The preferred shares depositary will forward to holders of depositary receipts any reports and communications from the Company which are received by the preferred shares depositary with respect to the related preferred shares.

Neither the preferred shares depositary nor we will be liable if either party is prevented from or delayed in performing its obligations under the deposit agreement by law or any circumstances beyond its control. The obligations of us and the preferred shares depositary under the deposit agreement will be limited to performing our respective duties thereunder in good faith and without negligence (in the case of any action or inaction in the voting of preferred shares represented by the depositary shares), gross negligence or willful misconduct, and we and the preferred shares depositary will not be obligated to prosecute or defend any legal proceeding in respect of any depositary receipts, depositary shares or preferred shares represented thereby unless satisfactory indemnity is furnished. We and the preferred shares depositary may rely on written advice of counsel or accountants, or information provided by persons presenting preferred shares represented thereby for deposit, holders of depositary receipts or other persons believed in good faith to be competent to give such information, and on documents believed in good faith to be genuine and signed by a proper party.

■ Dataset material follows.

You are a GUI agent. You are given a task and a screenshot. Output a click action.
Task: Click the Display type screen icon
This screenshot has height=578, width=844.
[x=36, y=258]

In the event that the preferred shares depositary receives conflicting claims, requests or instructions from any holders of depositary receipts, on the one hand, and us, on the other hand, the preferred shares depositary shall be entitled to act on such claims, requests or instructions received from us.

DESCRIPTION OF WARRANTS

We may offer by means of this prospectus warrants for the purchase of any of the securities offered by this prospectus. We may issue warrants separately or together with any other securities offered by means of this prospectus, and the warrants may be attached to or separate from such securities. Each series of warrants will be issued under a separate warrant agreement to be entered into between us and a warrant agent specified therein or in the applicable prospectus supplement. The warrant agent will act solely as our agent in connection with the warrants of such series and will not assume any obligation or relationship of agency or trust for or with any holders or beneficial owners of warrants.

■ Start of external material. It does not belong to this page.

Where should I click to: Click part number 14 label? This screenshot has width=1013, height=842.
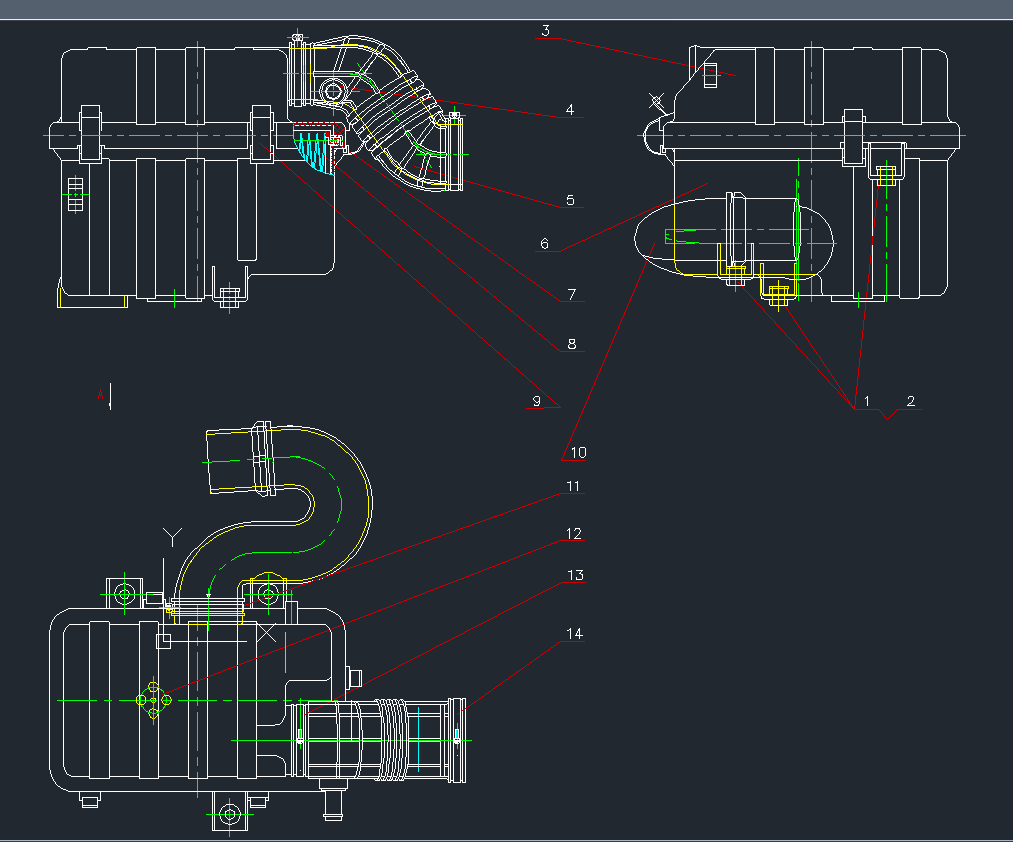tap(573, 634)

The applicable prospectus supplement will describe the following terms, where applicable, of the warrants in respect of which this prospectus is being delivered:

● the title and issuer of such warrants;

● the aggregate number of such warrants;

● the price or prices at which such warrants will be issued;

● the currencies in which the price or prices of such warrants may be payable;

● the designation, amount and terms of the securities purchasable upon exercise of such warrants;

● the designation and terms of the other securities with which such warrants are issued and the number of such warrants issued with each such security;

● if applicable, the date on and after which such warrants and the securities purchasable upon exercise of such warrants will be separately transferable;

● the price or prices at which and currency or currencies in which the securities purchasable upon exercise of such warrants may be purchased;

● the date on which the right to exercise such warrants shall commence and the date on which such right shall expire;

● the minimum or maximum amount of such warrants which may be exercised at any one time;

● information with respect to book-entry procedures, if any;

● a discussion of material U.S. federal income tax considerations; and

● any other material terms of such warrants, including terms, procedures and limitations relating to the exchange and exercise of such warrants.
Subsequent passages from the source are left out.